**Records to process**
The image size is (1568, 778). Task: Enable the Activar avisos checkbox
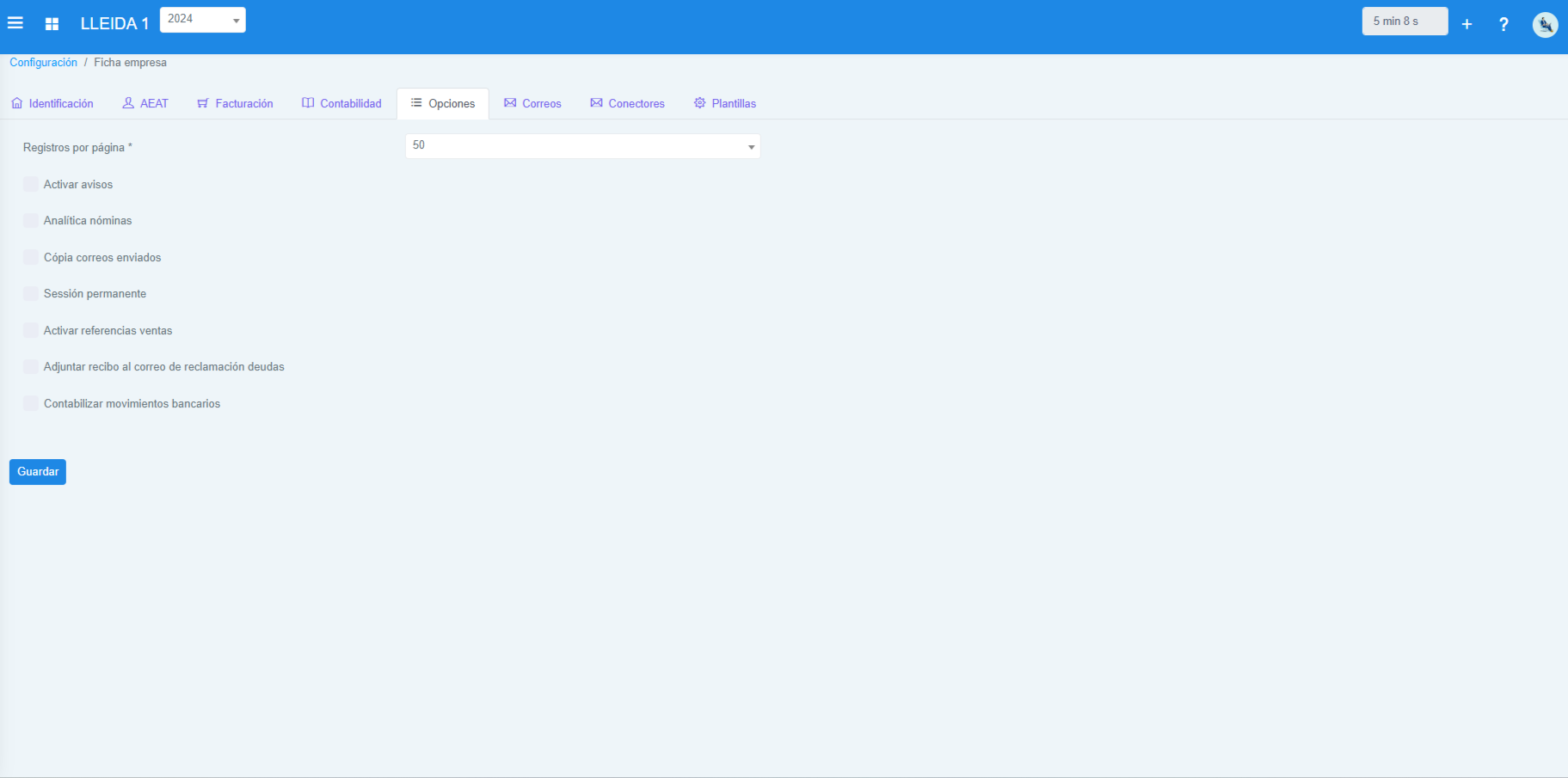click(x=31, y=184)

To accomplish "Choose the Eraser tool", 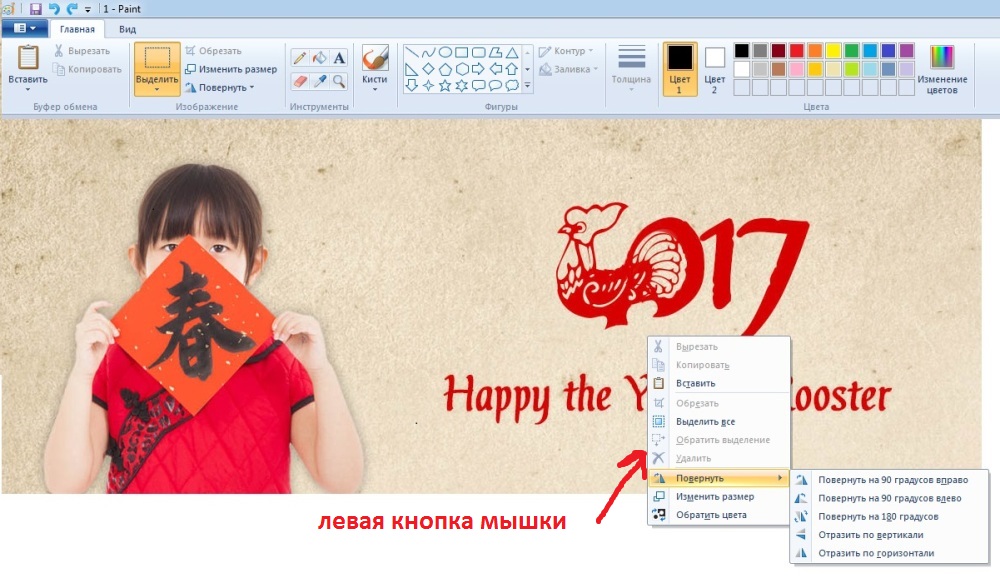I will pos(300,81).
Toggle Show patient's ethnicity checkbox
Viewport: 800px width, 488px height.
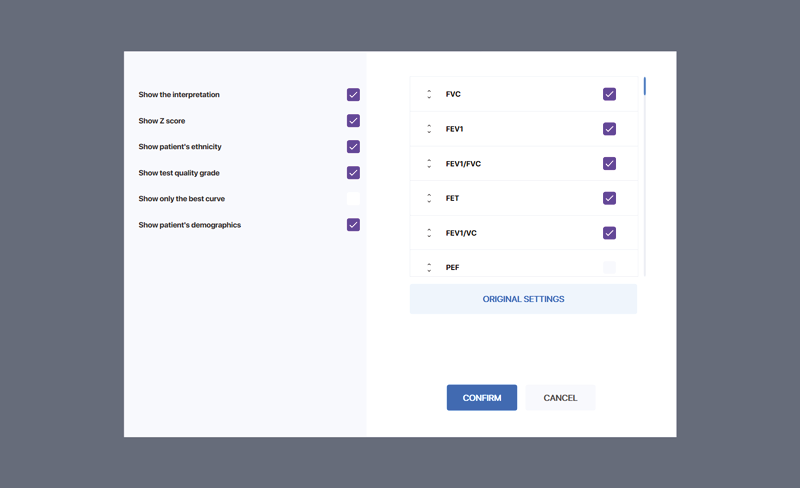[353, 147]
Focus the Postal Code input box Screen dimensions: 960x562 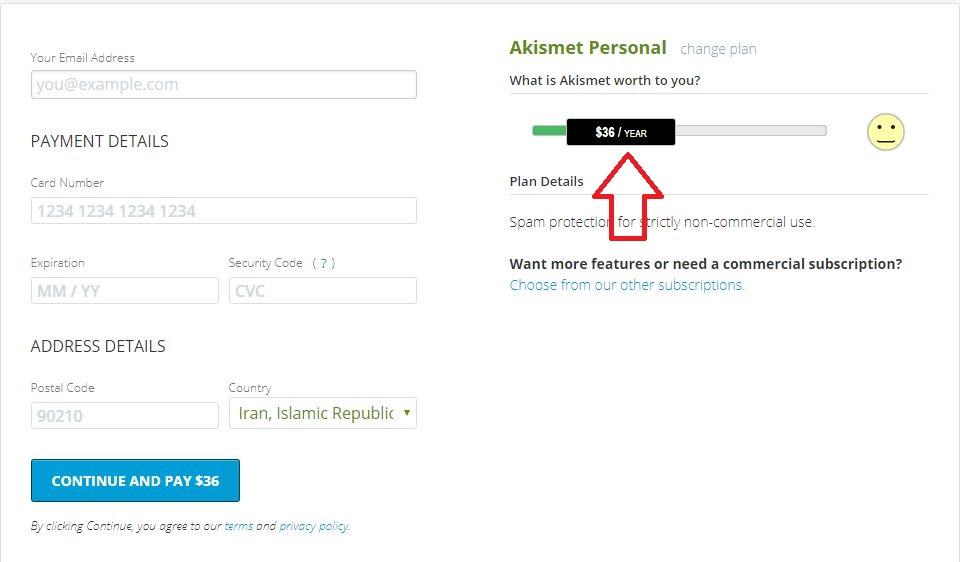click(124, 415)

* * *

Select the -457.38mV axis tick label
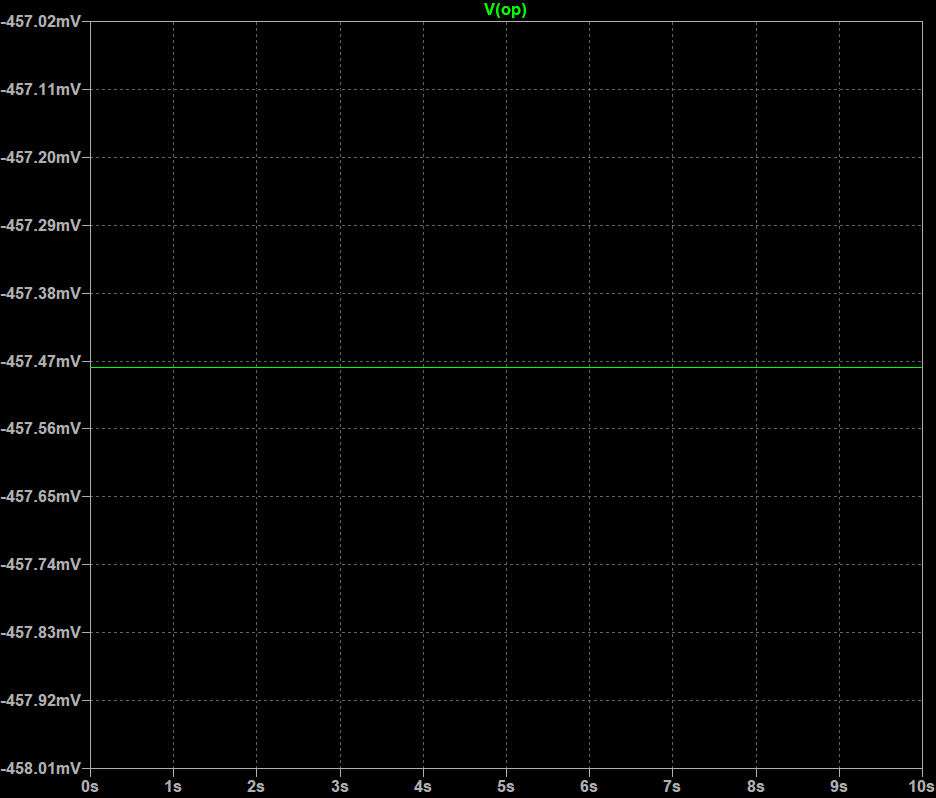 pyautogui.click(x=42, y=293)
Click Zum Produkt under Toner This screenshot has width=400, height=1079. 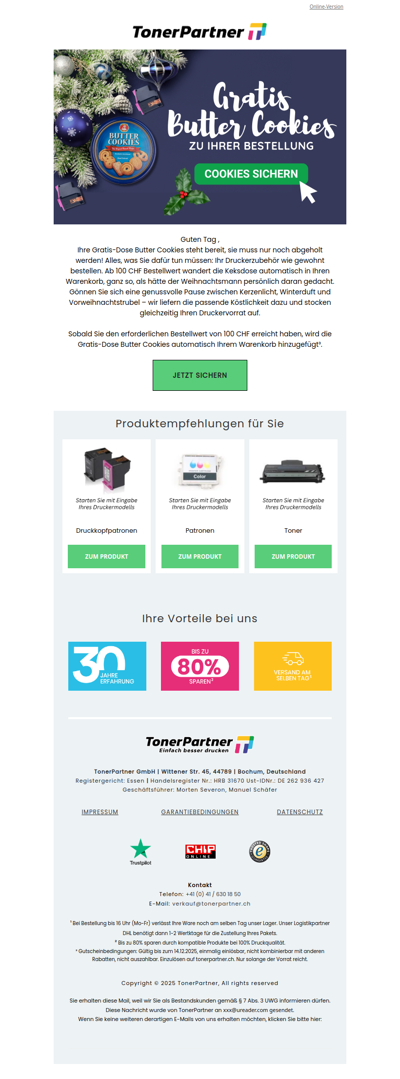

**Exercise description**
All that should appear in the answer is the lines above from the line with "Select the -457.38mV axis tick label" through the line with "Click Zum Produkt", retyped exactly, pictures left out.

**Task response**
Select the -457.38mV axis tick label
 pyautogui.click(x=42, y=293)
Click Zum Produkt under Toner This screenshot has width=400, height=1079. 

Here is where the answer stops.